→ PROBLEM TO WORK ON
For the listing below, return the line containing "Given: Click the Memory MBean bean icon", the line containing "Click the 获取扩展!", and all lines in between, exactly as written and nothing else.
○ ○ ○
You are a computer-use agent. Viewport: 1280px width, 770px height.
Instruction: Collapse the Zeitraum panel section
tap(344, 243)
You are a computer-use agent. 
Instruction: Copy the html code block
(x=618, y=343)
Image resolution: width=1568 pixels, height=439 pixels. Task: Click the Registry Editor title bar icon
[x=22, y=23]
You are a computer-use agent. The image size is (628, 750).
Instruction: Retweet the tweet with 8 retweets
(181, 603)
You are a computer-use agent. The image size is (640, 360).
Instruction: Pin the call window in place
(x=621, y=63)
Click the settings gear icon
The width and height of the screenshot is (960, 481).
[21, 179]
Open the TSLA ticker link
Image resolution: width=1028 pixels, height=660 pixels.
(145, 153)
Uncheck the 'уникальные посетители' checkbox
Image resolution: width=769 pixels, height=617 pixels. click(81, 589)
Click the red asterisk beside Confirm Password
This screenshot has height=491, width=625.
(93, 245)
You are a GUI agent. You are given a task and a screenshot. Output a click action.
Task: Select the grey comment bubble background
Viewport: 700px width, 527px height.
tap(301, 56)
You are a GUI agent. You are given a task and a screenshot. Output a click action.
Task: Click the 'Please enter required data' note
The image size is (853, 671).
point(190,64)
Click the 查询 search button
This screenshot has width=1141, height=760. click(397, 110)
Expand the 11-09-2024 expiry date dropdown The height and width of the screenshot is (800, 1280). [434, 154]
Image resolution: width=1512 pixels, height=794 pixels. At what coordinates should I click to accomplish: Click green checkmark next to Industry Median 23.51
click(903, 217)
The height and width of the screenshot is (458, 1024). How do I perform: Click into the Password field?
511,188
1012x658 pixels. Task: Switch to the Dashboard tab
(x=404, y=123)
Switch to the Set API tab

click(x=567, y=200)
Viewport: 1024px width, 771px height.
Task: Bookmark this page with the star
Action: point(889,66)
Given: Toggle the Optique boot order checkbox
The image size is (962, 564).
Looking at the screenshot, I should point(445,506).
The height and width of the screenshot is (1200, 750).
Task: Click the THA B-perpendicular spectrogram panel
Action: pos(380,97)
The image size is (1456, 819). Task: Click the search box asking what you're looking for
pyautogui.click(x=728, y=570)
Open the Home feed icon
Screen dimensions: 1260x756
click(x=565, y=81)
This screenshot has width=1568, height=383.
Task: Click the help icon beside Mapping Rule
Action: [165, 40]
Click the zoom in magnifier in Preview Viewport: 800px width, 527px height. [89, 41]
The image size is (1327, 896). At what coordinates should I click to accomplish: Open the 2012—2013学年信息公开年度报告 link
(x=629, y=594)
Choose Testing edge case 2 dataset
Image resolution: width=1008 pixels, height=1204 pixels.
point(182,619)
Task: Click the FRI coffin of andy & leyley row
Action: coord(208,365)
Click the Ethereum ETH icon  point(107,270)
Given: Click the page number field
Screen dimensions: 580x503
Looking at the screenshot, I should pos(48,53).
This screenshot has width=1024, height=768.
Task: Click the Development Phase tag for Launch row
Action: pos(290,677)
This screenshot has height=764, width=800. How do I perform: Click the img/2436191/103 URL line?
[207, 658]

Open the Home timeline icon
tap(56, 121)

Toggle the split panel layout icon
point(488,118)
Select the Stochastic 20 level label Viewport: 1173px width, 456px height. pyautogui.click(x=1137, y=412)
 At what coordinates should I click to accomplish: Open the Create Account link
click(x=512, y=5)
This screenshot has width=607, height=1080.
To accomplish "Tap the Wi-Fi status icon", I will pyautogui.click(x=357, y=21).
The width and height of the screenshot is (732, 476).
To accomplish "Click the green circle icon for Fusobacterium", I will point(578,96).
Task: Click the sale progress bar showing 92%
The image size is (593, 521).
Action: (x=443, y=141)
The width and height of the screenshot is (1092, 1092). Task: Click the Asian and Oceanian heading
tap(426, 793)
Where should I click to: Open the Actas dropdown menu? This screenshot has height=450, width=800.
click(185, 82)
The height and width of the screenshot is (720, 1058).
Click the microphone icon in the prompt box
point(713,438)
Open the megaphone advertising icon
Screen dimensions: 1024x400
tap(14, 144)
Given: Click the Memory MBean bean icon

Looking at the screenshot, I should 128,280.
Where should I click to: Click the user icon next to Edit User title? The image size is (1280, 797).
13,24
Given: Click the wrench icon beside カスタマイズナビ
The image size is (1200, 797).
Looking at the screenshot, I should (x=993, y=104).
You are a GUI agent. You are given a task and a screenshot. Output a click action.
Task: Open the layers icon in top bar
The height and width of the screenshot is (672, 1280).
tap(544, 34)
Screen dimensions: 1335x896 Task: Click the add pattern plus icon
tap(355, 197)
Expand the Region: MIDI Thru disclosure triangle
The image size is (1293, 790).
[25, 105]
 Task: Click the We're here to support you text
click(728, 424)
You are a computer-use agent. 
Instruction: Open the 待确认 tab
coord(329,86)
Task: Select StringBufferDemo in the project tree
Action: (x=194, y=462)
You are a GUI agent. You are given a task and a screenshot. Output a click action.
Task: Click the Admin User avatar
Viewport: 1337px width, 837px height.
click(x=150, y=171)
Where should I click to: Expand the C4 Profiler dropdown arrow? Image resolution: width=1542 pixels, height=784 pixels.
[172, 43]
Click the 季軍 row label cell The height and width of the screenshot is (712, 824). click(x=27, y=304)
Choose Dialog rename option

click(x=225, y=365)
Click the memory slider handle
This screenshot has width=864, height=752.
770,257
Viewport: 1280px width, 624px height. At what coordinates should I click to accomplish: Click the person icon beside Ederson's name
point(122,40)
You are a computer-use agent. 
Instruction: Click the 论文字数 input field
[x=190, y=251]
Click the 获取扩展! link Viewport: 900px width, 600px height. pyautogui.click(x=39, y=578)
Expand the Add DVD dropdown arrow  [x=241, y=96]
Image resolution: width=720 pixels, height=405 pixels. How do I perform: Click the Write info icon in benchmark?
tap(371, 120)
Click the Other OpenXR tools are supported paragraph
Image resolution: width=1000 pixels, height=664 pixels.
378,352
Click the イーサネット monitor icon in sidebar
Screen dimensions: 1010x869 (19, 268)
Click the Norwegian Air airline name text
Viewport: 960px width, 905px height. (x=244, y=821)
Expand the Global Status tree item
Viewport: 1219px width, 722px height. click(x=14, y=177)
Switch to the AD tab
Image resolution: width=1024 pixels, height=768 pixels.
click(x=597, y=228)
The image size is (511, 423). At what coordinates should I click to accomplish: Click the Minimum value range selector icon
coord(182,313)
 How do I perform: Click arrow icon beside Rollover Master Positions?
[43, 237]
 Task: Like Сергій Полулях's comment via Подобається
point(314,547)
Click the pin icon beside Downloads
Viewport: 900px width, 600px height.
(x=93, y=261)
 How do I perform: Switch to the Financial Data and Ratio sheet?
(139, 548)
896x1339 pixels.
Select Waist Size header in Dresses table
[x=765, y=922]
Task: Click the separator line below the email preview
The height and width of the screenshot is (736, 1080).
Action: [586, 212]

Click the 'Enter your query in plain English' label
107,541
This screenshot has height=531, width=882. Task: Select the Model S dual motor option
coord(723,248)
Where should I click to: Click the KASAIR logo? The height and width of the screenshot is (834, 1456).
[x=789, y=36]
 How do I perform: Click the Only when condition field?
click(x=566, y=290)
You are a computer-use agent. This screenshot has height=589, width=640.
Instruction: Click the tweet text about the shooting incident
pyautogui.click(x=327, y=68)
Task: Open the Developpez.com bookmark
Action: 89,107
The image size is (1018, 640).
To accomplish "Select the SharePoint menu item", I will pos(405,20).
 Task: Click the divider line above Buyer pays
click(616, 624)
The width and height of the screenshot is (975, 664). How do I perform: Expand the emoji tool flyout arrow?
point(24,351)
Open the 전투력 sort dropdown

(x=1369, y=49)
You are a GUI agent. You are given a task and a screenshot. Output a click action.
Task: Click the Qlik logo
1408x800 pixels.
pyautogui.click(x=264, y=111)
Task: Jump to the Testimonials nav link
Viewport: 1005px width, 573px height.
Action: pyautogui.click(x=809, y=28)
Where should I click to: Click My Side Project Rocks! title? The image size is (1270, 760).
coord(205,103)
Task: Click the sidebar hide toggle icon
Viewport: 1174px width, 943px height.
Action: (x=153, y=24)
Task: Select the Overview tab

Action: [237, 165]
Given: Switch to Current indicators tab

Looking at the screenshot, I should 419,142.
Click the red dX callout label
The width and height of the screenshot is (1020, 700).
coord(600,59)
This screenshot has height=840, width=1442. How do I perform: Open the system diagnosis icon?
○ ○ ○
→ TASK RESULT
Given: Click the Memory MBean bean icon

Looking at the screenshot, I should 128,280.
Where should I click to: Click the user icon next to Edit User title? The image size is (1280, 797).
13,24
Given: Click the wrench icon beside カスタマイズナビ
The image size is (1200, 797).
Looking at the screenshot, I should (x=993, y=104).
You are a GUI agent. You are given a task and a screenshot. Output a click action.
Task: Open the layers icon in top bar
The height and width of the screenshot is (672, 1280).
tap(544, 34)
Screen dimensions: 1335x896 Task: Click the add pattern plus icon
tap(355, 197)
Expand the Region: MIDI Thru disclosure triangle
The image size is (1293, 790).
[25, 105]
 Task: Click the We're here to support you text
click(728, 424)
You are a computer-use agent. 
Instruction: Open the 待确认 tab
coord(329,86)
Task: Select StringBufferDemo in the project tree
Action: (x=194, y=462)
You are a GUI agent. You are given a task and a screenshot. Output a click action.
Task: Click the Admin User avatar
Viewport: 1337px width, 837px height.
click(x=150, y=171)
Where should I click to: Expand the C4 Profiler dropdown arrow? Image resolution: width=1542 pixels, height=784 pixels.
[172, 43]
Click the 季軍 row label cell The height and width of the screenshot is (712, 824). click(x=27, y=304)
Choose Dialog rename option

click(x=225, y=365)
Click the memory slider handle
This screenshot has width=864, height=752.
770,257
Viewport: 1280px width, 624px height. At what coordinates should I click to accomplish: Click the person icon beside Ederson's name
point(122,40)
You are a computer-use agent. 
Instruction: Click the 论文字数 input field
[x=190, y=251]
Click the 获取扩展! link Viewport: 900px width, 600px height. pyautogui.click(x=39, y=578)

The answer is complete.